It is currently Fri Mar 22, 2019 6:06 pm

All times are UTC - 7 hours





Post new topic Reply to topic  [ 10 posts ] 
Author Message
PostPosted: Sat Mar 09, 2019 3:25 am 
Offline

Joined: Sun Jun 30, 2013 7:59 am
Posts: 21
Hi there :)
I've recently started writing an NES disassembler. Recently as in... today!
I have a decent (I hope) surface-level knowledge of the 6502, but not enough to do any serious game development. I was hoping you could give me some help regarding the decoding/processing of opcodes.

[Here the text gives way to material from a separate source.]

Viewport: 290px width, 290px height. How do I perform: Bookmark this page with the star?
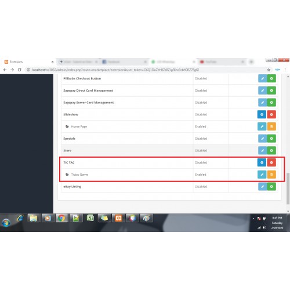[x=269, y=70]
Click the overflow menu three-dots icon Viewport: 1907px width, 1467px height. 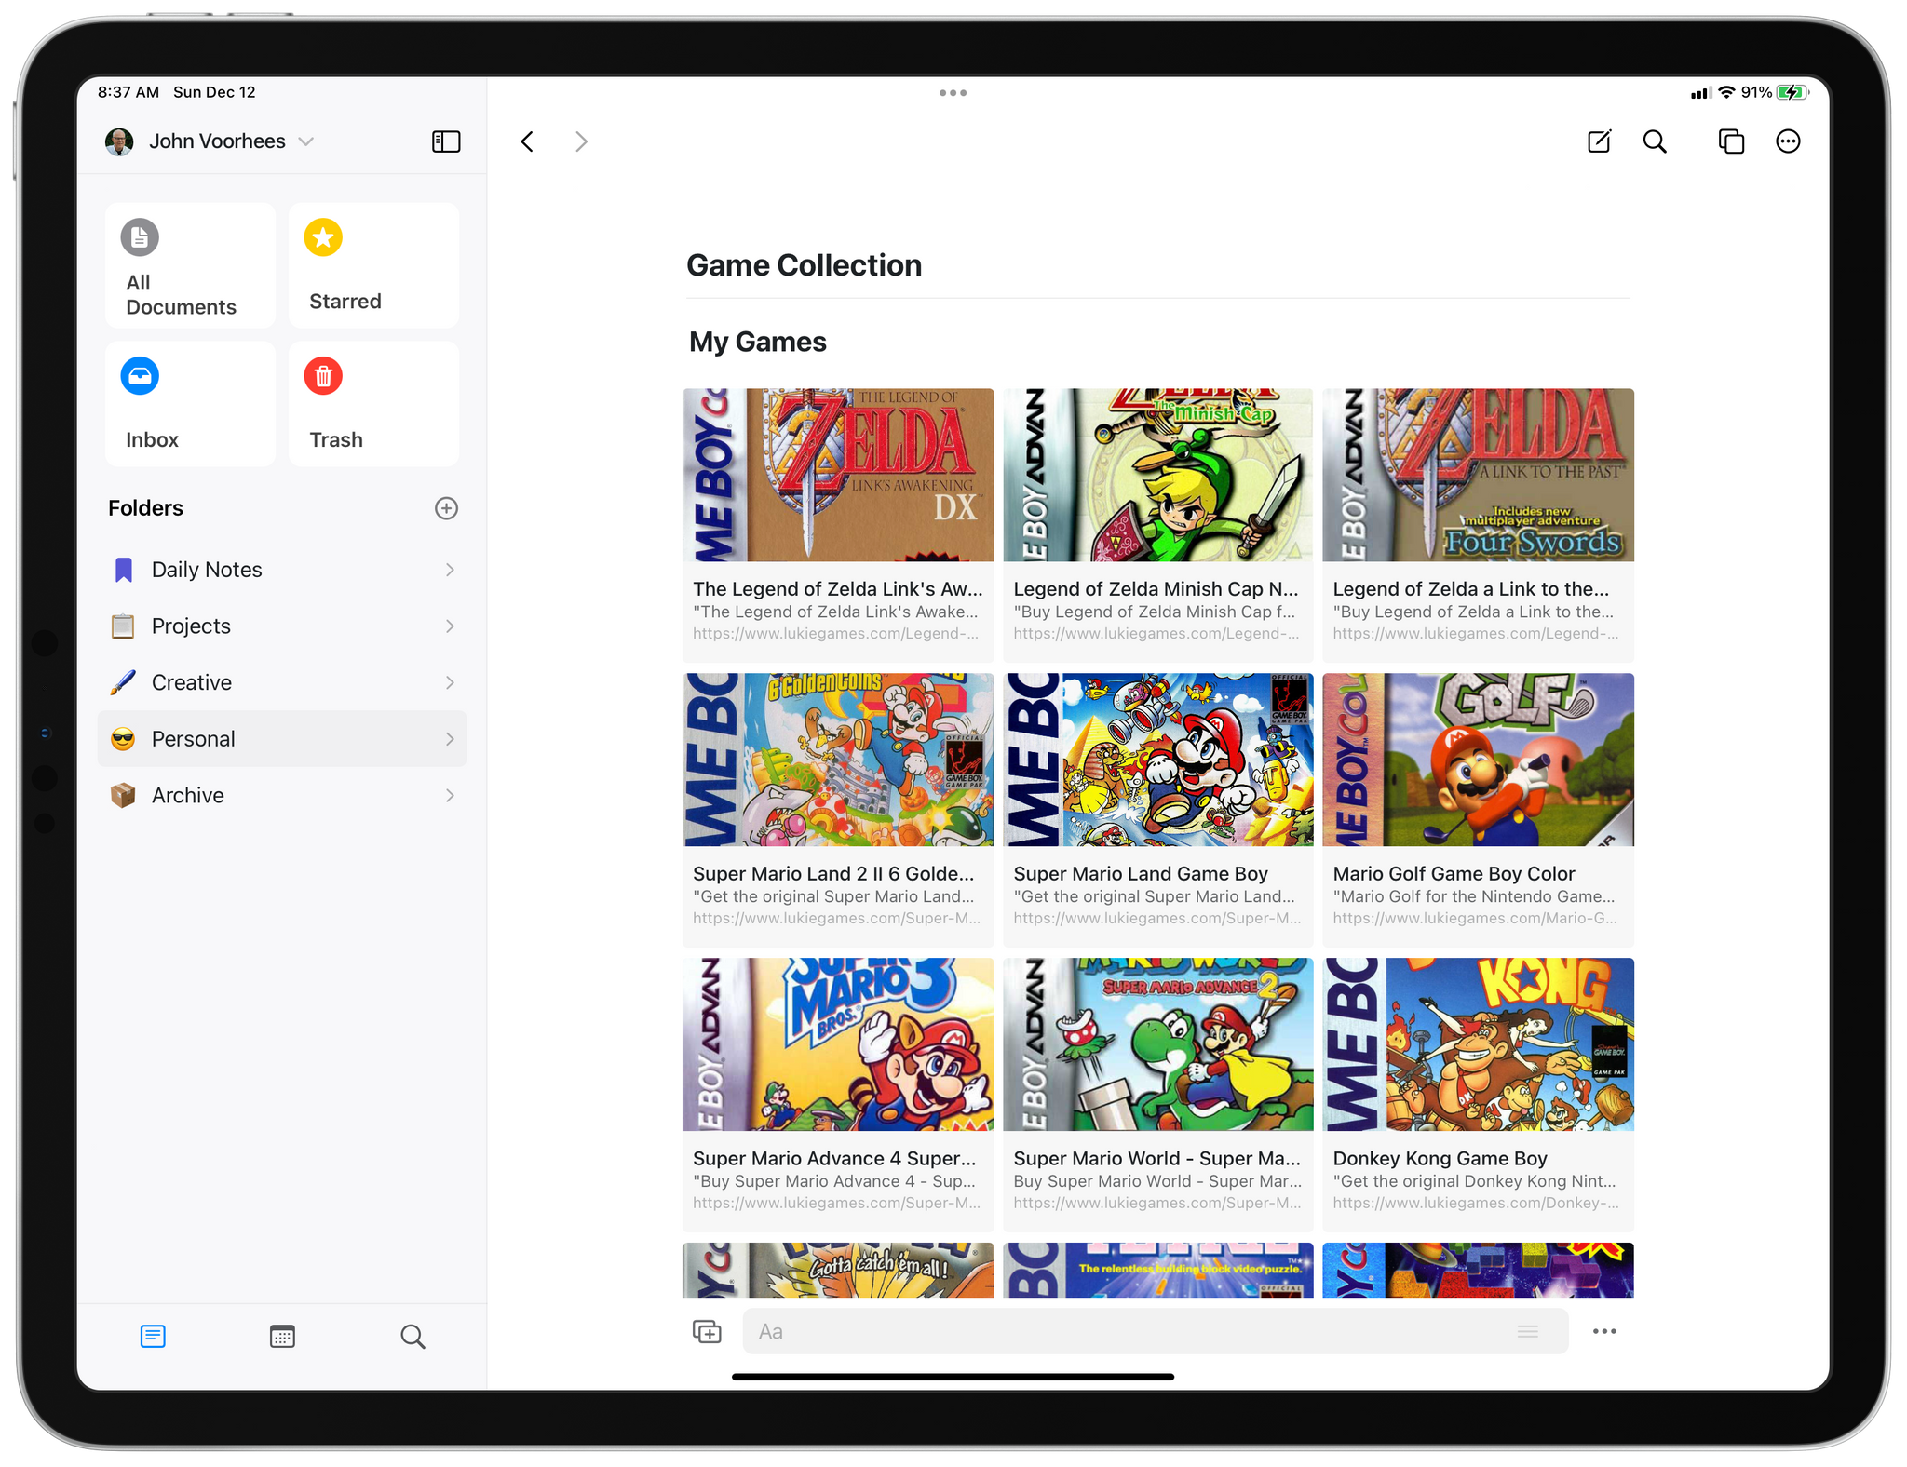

I'm working through Dougeff's python code. which utilises a large case-statement:
Code:
def ToASM(byte1,byte2,byte3):
   global count
   global currentBank
   count2 = 0
      
   if byte1 == "00":
      return ("\tbrk\t\t\t\t; 00") # none

I'm assuming byte1 is the opcode/operator itself, as it's being used as the switch value. Could someone please let me know what bytes 2 and 3 represent? I assume byte 2 is the operand. The parts I'm most unsure about are the cases which use the count2 variable:
Code:
   elif byte1 == "10":
      y = int(byte2, 16)
      if y > 127:
         y -= 256
      count2 = count + y + 2
      z = str(hex(count2))
      z = z[2:]
      z = z.zfill(4)
      
      count += 1
      return ("\tbpl B" +currentBank+"_"+ z + " ; 10 " + byte2) # Relative

The common denominator here is that all of these (count2 cases) are branch instructions. Is byte2 the offset for the branch? I'm assuming (again) that the range-checking of y is to do with page-boundaries? I'm still unsure about the rest of the code in this excerpt though. There's some array slicing and zero padding going on, but it's fairly impenetrable with my current level of knowledge. i get the feeling I'm going to kick myself though, because I know it's a slice of something from the second index onwards, padded with zeros, and converted to hex...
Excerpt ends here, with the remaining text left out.